21) Mideast Motors manufactures automobiles. Which of the following would not be
classified as direct materials by the company?
A.Wheel lubricant
B.Tires
C.Interior leather
D.CD player
E.Sheet metal used in the automobile’s body
22) Parker Corporation observed that when 25,000 units were sold, a particular cost
amounted to $75,000, or $3.00 per unit. When volume increased by 10%, the cost
totaled $82,500 (i.e., $3.00 per unit). The cost that Parker is studying can best be
described as a:
A.variable cost
B.fixed cost
C.semivariable cost
D.discretionary fixed cost
E.step-fixed cost
23) Norde Company is making plans for the introduction of a new product, which has a
target selling price of $7 per unit.
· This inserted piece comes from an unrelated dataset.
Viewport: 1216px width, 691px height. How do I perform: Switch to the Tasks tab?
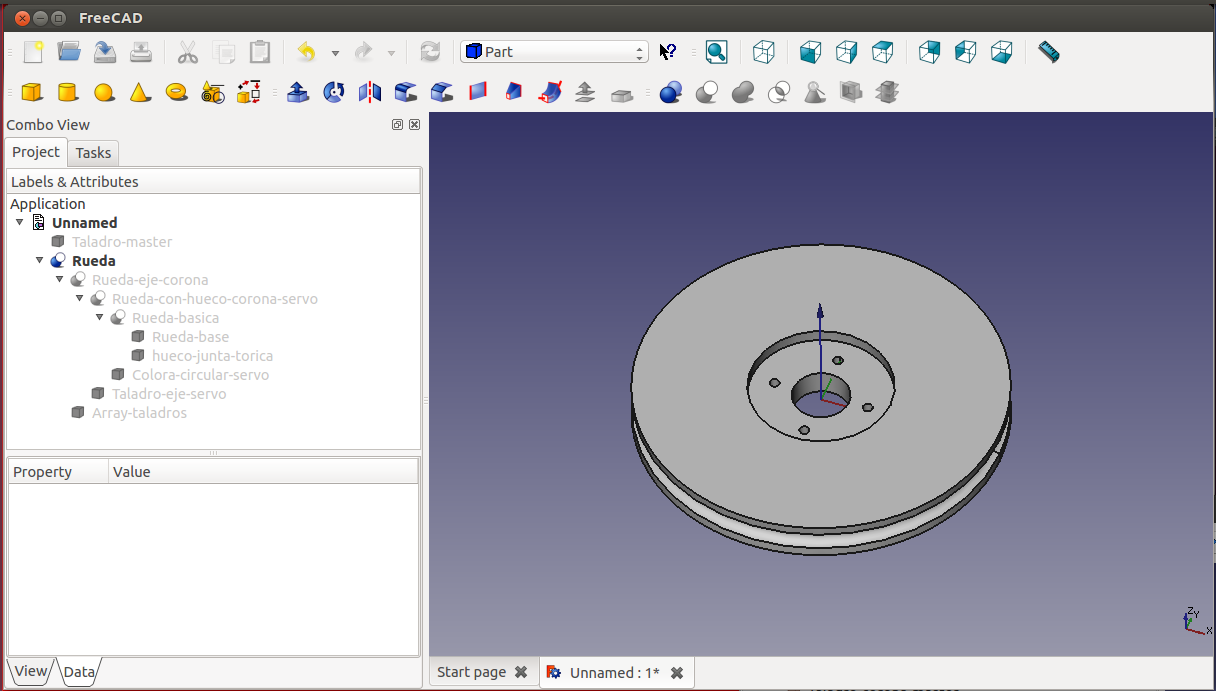[93, 153]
The following estimates of manufacturing costs have
been derived for 6 million units, to be produced during the first year:
Direct material: $6,000,000
Direct labor: $2,100,000 (at $14 per hour)
Overhead costs have not yet been estimated, but monthly data on total production and
overhead for the past 12 months have been analyzed by using least-squares regression.
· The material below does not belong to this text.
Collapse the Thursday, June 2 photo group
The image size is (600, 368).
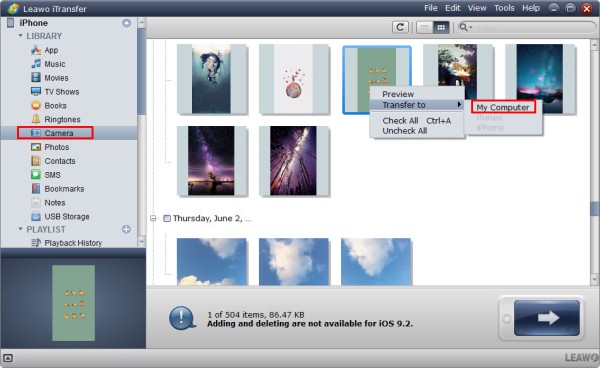153,218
The major overhead cost driver is direct labor hours, with the following results:
Computed values:
Fixed overhead cost: $3,200,000
Coefficient of independent variable: $2.25
Required:
A. Prepare the company’s regression equation (Y = a + bX) to estimate overhead.
B. Calculate the predicted overhead cost at an activity level of 6,300,000 units.
C. What is Norde’s dependent variable in this case?